- Born: 1937 (age 88–89) Baripada, Odisha, British India
- Citizenship: United States
- Education: Ravenshaw College; University of Delhi; University of Maryland;
- Known for: Pati–Salam model
- Awards: Dirac Medal (2000); Padma Bhushan (2013);
- Scientific career
- Fields: Theoretical physics
- Workplaces: University of Maryland

= Jogesh Pati =

American physicist

Jogesh C. Pati (born 1937) is an Indian-American theoretical physicist at the SLAC National Accelerator Laboratory. With Abdus Salam, he is known for the Pati–Salam model.

==Biography==
Jogesh Pati started his schooling at Guru Training School, Baripada and then admitted to M.K.C High School where he passed the Matriculation. He was admitted in MPC College and passed I Sc.

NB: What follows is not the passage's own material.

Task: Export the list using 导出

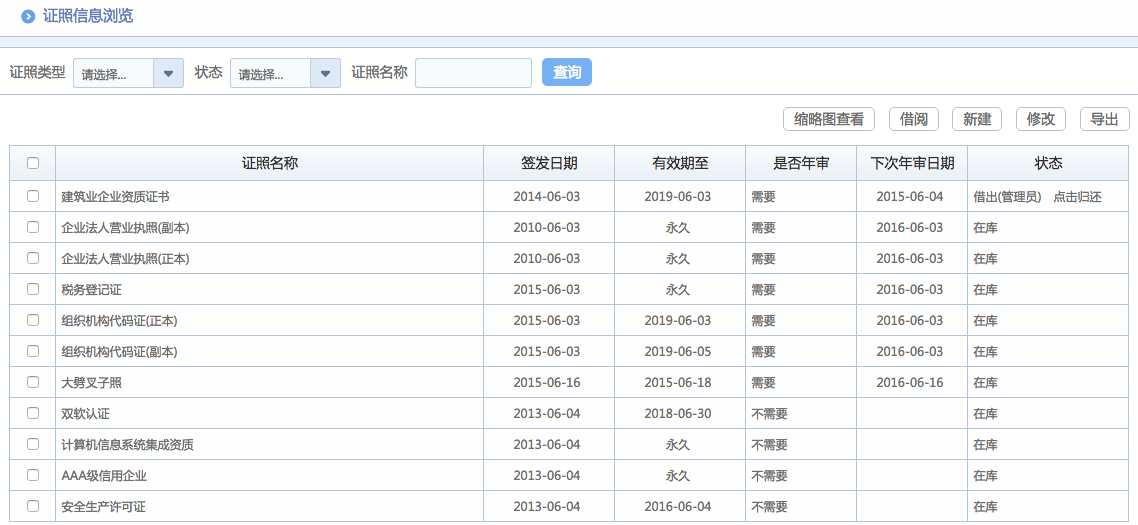Action: pyautogui.click(x=1104, y=119)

Pati earned B.Sc. from Ravenshaw College, Utkal University in 1955; M.Sc. from Delhi University in 1957; and Ph.D. from University of Maryland, College Park in 1961.

He is a professor emeritus at the University of Maryland in the Maryland Center for Fundamental Physics and physics department, which are part of the University of Maryland College of Computer, Mathematical, and Natural Sciences.

Pati has made pioneering contributions to the notion of a unification of elementary particles – quarks and leptons – and of their gauge forces: weak, electromagnetic, and strong. His formulation, carried out in collaboration with Nobel Laureate Abdus Salam, of the original gauge theory of quark–lepton unification, and their resulting insight that violations of baryon and lepton numbers, especially those that would manifest in proton decay, are likely consequences of such a unification, provide cornerstones of modern particle physics today. The suggestions of Pati and Salam (the Pati–Salam model) of the symmetry of SU(4)–color, left–right symmetry, and of the associated existence of right-handed neutrinos, now provide some of the crucial ingredients for understanding the observed masses of the neutrinos and their oscillations.

==Recognition==
Pati was awarded the Dirac Medal for his seminal contributions to a "Quest for Unification" in the year 2000 along with Howard Georgi and Helen Quinn.
In 2013, Pati was conferred the honor of Padma Bhushan, the 3rd highest civilian award from the Govt. of India.